--- BRANO DI PARTENZA ---

━━━━━━━━

È quel che è successo a Futurama, nel settimo episodio della quarta stagione. Uno dei più belli, se non il più bello in assoluto nella storia della serie animata creata da Matt Groening.
Premiato dagli utenti di IMDb, non a caso, con un generosissimo punteggio di 9.5 su 10, più alto persino di quello assegnato al finale di Futurama. Straordinario, nella sua radicata essenzialità. Vivido, nella sua capacità di colpire il cuore, allietarci e poi farci a pezzi in uno dei finali più struggenti che si siano mai visti in televisione. Pochi istanti al termine di un’avventura dalle svariate sfumature, capaci di sublimarsi in un’inevitabile lacrima. Colmata dalla bellezza di un sentimento, quello che unisce Fry all’amatissimo Seymour, che ci restituisce l’innato calore di un raggio di sole in cui passeggiare spensierati. Senza aver paura, per una volta, di scadere nell’insopportabile retorica. E ritrovarci quindi tra le vie di un amore che disconosce i confini del tempo e dello spazio, persino della vita e della morte. Per ritrovarsi sempre uguale a se stesso, a distanza di un millennio, nel terreno in cui l’ostinata irrazionalità ha la meglio su tutto il resto.
La puntata manifesto di Futurama, andata in onda per la prima volta nel 2002 e scritta dal terzetto formato da Matt Groening, David X. Cohen ed Erik Kaplan, Jurassic Bark – tradotto in italiano col più che opportuno Cuore di Cane, titolo dal richiamo letterario a dir poco evocativo ed efficace – racconta quindi la storia d’amore vissuta da un uomo e da un cane. La storia di ogni uomo col proprio cane, fin dai tempi di Argo e Odisseo o ancora prima. Due personaggi uniti istintivamente da un destino comune e da uno scherzo: Fry, infatti, si identifica da subito nel trovatello alla ricerca disperata di qualcosa da mangiare, emarginato dalla società, incompreso e dal potenziale inespresso. Seymour si rivela quindi essere, da subito, l’incarnazione dell’underdog, il reietto obsoleto che non trova più il proprio posto del mondo. Al pari dello stesso Fry, ma anche per esempio di Leela e Bender, personaggi non a caso fortemente legati al protagonista di Futurama.
Fin dal momento in cui si incontrano per la prima volta, Fry e Seymour si legano indissolubilmente. E trovano sostegno l’uno nell’altro, per sopravvivere in un mondo che sembra non volerli capire. Il cane diventa parte della famiglia Panucci, la pizzeria in cui Fry lavorava, e non perde mai di vista il suo amico umano. Un giorno, però, il destino sembra volersi mettere di traverso a tutti i costi, e quel che avevamo visto fin lì come una benedizione per Fry, finalmente capace di osservare il mondo con occhi diversi attraverso un inaspettato viaggio in un futuro lontano, assume un inedito contorno malinconico: nel momento in cui il fattorino si lascia alle spalle una vita mediocre da cui cercava di fuggire da sempre, lascia alle spalle anche quanto di meglio gli anni Duemila gli avessero offerto. Il suo cane.
Non può sorprendere quindi quello che succede nel momento in cui Fry scopre di poterlo riportare in vita e riaverlo tra le proprie braccia: è pronto a tutto, ben oltre ogni ragionevole confine. Schiudendo la narrazione fantascientifica di Futurama in una testardaggine dai tratti profondamente realistici.

━━━━━━━━

--- RIGHE DI DATI ---
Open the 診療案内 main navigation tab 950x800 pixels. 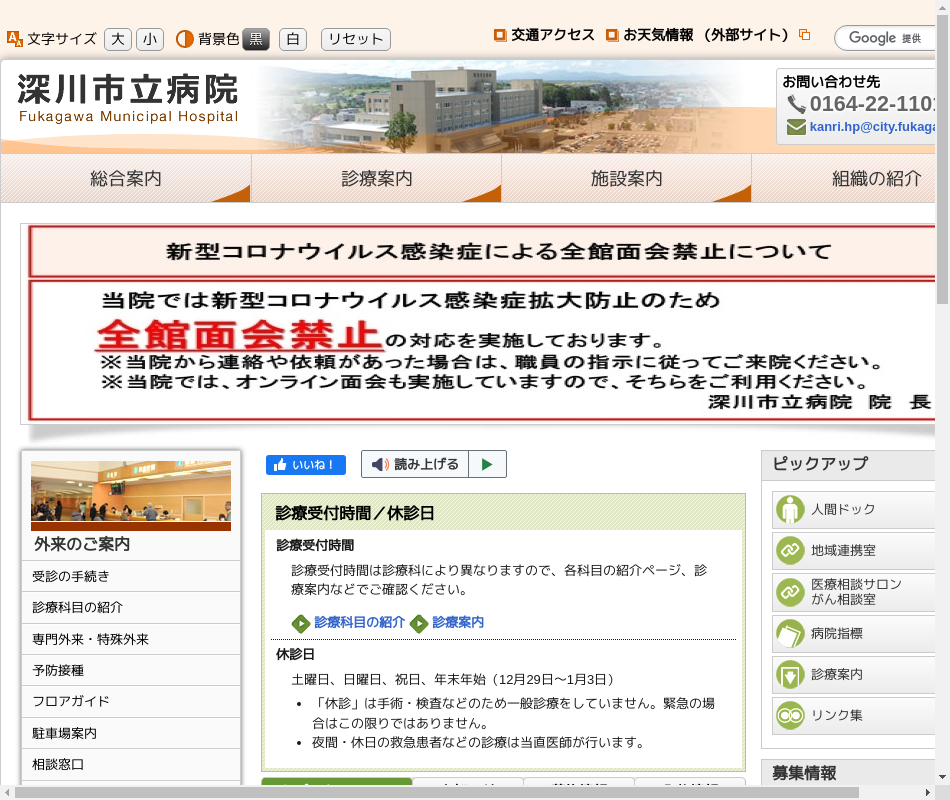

━━━━━━━━

--- LE TUE ISTRUZIONI ---
Secondo il brano su Futurama, chi ha scritto la puntata Jurassic Bark? Elenca tutti i nomi.

--- RISULTATO DEL COMPITO ---
Matt Groening, David X. Cohen, Erik Kaplan